Hoping to help their loved ones set down roots in a home of their own, parents and family members have been known to contribute to the sizable down payment required for a property purchase.

According to a recent CIBC In Focus report penned by deputy chief economist of CIBC Capital Markets Benjamin Tal, that monetary contribution has amounted to billions of dollars.

Using CIBC data, the research report estimates that over the past year, financial gifting for home purchases has amounted to just over $10 billion. This accounts for 10 per cent of the total down payments in the market as a whole during that time period.

The number of first-time home buyers that received help from family members was just under 30 per cent this past year, Tal said. Surprisingly, the share of new buyers receiving help did not grow during the pandemic.

Giving money for a downpayment is nothing new. In 2015, approximately 20 per cent of first-time buyers got financial assistance from family. Back then, the size of a financial gift was approximately $52,000, an amount that has now swelled to a record-high average of $82,000.

Photo: James Bombales

First-time buyers aren’t the only group of purchasers receiving support from their relatives. A little under nine per cent of mover-uppers also had help. Although this number has been on a decline, Tal said that the size of the financial gift for this group has “risen dramatically” to $128,000 as of September.

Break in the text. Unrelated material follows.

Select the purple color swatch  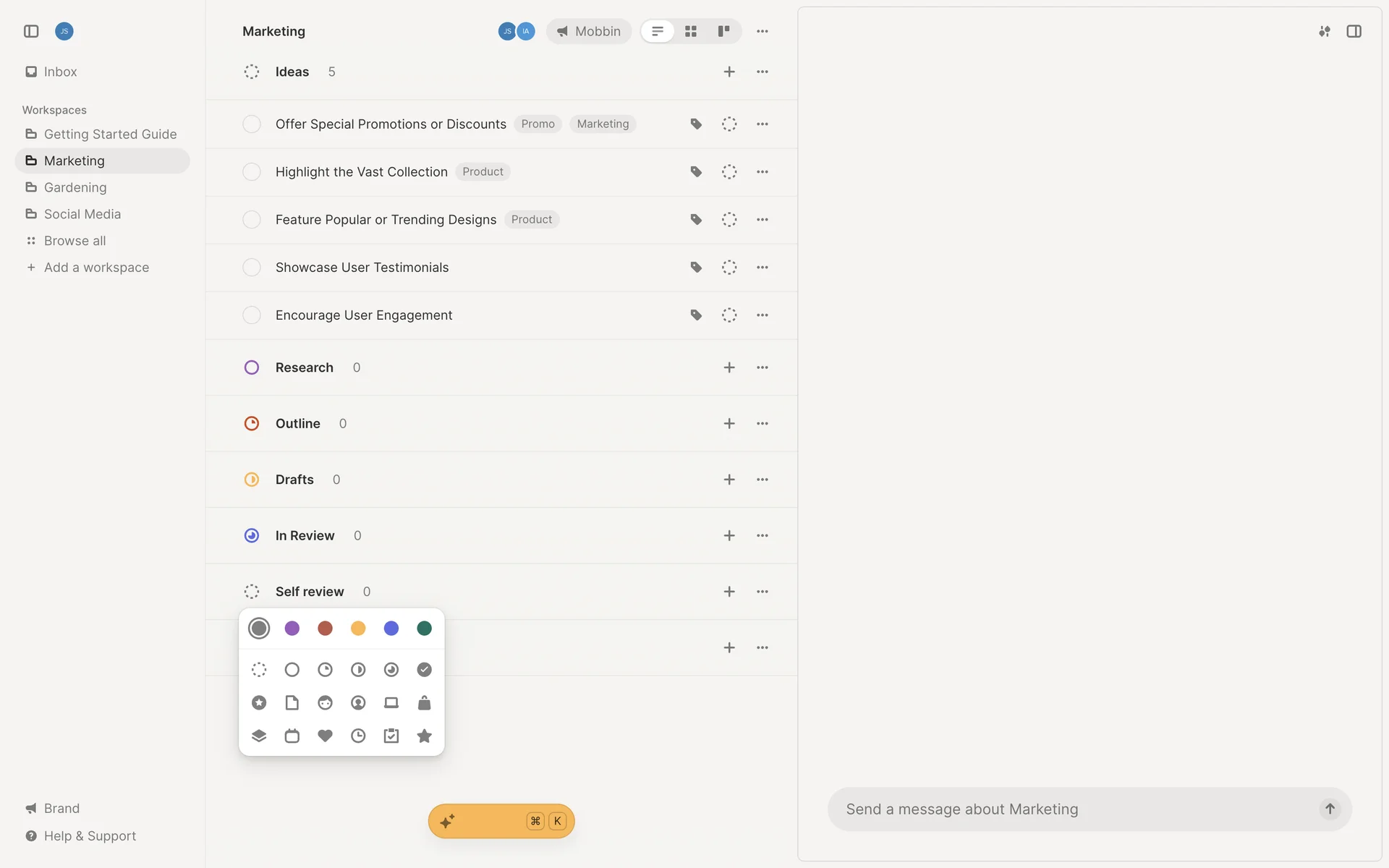(x=292, y=628)
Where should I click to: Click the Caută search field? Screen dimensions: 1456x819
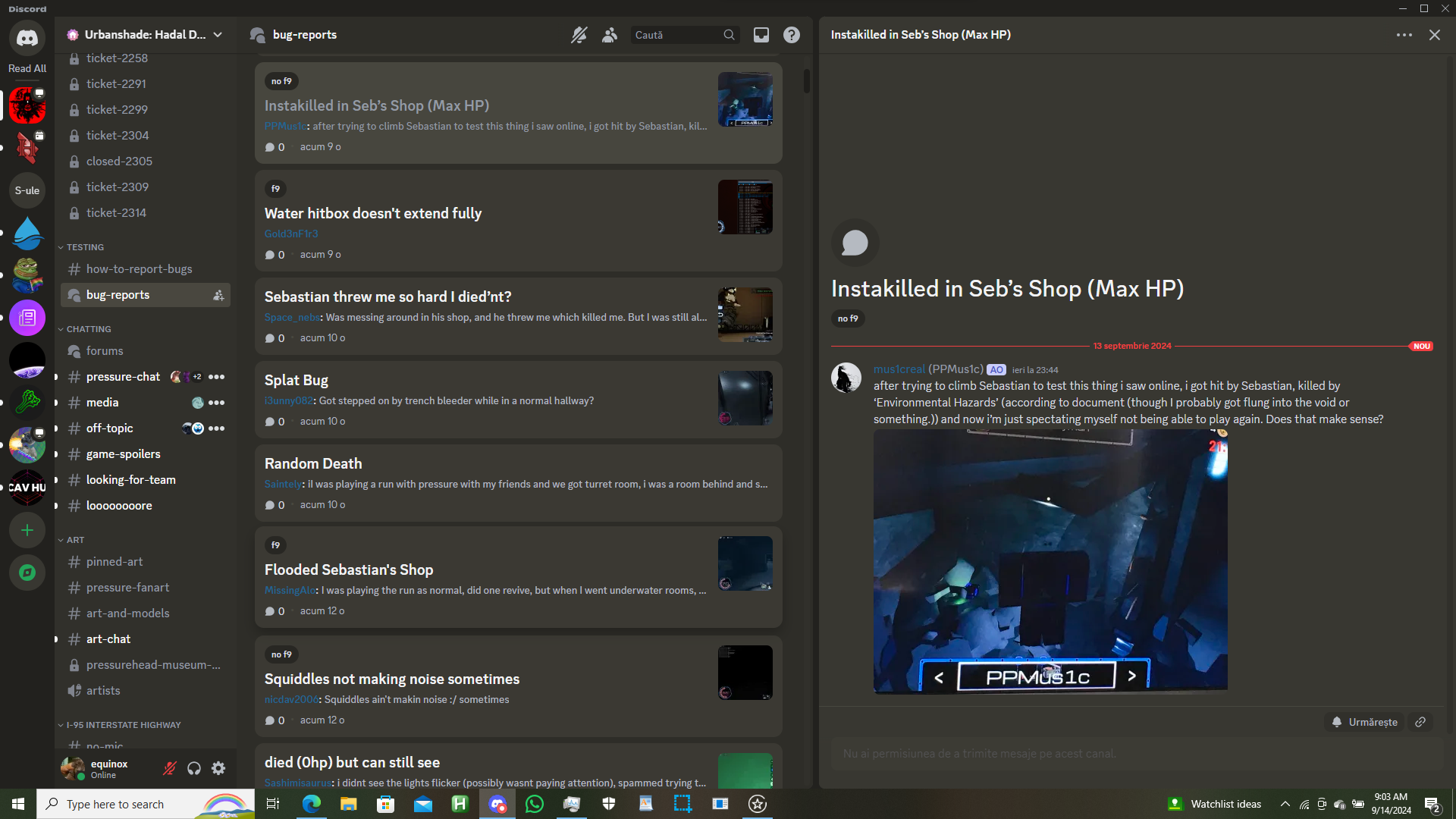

“[The] average size of a gift is highly correlated with home prices,” said Tal’s report. “In fact, over the past half a decade, growth in the average size of gift outpaced home price inflation, averaging 9.7 per cent per year—a full two percentage points faster than growth in home prices.”

No less than two-thirds of first-time buyers that received a gift indicated that the financial gift was the primary source of their down payment, Tal explained. In this case, gifts for first-time property buyers averaged $104,000, and “no less” than $157,000 for mover-uppers.

In Canada’s most expensive markets, where home prices are higher and down payments would be larger, financial gifts were the most expensive.

During the first three business quarters of 2021, the average gift in Toronto is estimated to be $130,000 for first-time buyers and $200,000 for move-up purchasers. Vancouver buyers received even bigger monetary gifts of $180,000 and $340,000 for new and seasoned property purchasers.

Photo: James Bombales

The report states that a large portion of financial gifting for home purchases likely comes from parents’ savings, which grew during the pandemic and therefore led to increased amounts of gifted money. However, data from Equifax estimates that 5.5 per cent of parents use debt to finance their gifting.

Tal explained that in light of the trend and size of home-related gifting, this exchange is becoming an important item that is impacting housing demand and pricing in Canada.

“As for the impact of wealth inequality, clearly gifting acts to narrow somewhat the wealth gap between gifting and non-gifting parents,” said Tal’s report. “At the same time however, gifting clearly works to widen the wealth gap between receivers and non-receivers. That increase in the gap is much larger than the actual gift size as it might make the difference between owning and not owning a house, with receivers potentially benefiting from future home price appreciation.”